Tuesday 6 September 2011

The Solar Wheel

The Celts were a largely agrarian folk, thus many of these traditions are still celebrated around rural Europe. Although their deities vary greatly with tribe, location and cultural period; their pantheons of Sun, Moon and Earth deities were relatively similar, at least until the Romans came. Until then, the Earth goddess had four calendrial aspects (as illustrated in my graphic above), corresponding to the solar wheel; the cycle of life, maturity, death and rebirth as they understood it in their agrarian wisdom. Death was regarded as a necessary process of renewal just as the frosts restore fecundity to the soil.

As the legend goes, the sun god, having fertilized the fallow earth in his underworld journey, ascends again after Winter Solstice. Beltaine (eve of April 30 - 1st of May) celebrates his virile youth and sexual union with the maiden earth mother. The "Gladyearhalf" was believed to be dominated by all manner of capricious light spirits and fae. Samhain (eve of October 31 - 1st of November), on the other hand, honours the Sun god's return with her (as the crone) to her underworld domain. It was believed that with this transition to the dark underworld regime of things, dark spirits and ghosts of the dead had the rule of the roost. Thus at feasts, the dead were ceremoniously welcomed to attend, with a place specially set for them at the table. In this time, leaders were also elected and critical decisions made- with all due respect that the ancestors be present. In Winter, death of course came as the Morrigan and her ravens, to collect the souls of the lost. Much like her Germanic equivalent, she appeared to the doomed as half beauty - half corpse.

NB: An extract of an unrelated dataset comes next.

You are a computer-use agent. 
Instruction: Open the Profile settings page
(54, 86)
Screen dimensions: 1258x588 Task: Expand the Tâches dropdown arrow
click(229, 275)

At this point, I think it should be known that the idea of a Triple goddess and its alleged lunar associations are purely a romantic invention of Robert Graves poetical myth "The White goddess". Yet, as much as it has inspired much popular acclaim through such neopagan revivalists as Gerald Gardner and Margaret Murray; unfortunately, it serves very little in the way of actual Celtic culture. Rather, the moon was generally regarded as the daughter of the Earth Mother by the ancient Celts.

Another misconception is the attempt to delineate Celtic from Germanic as if for some form of racial pedigree, albeit Aryans or some paleolithic eve from the Basquelands. Even Irish folklore tells of the countless migrations and invasions from afar over the course of millennia, so it's not as if genealogy is that simple.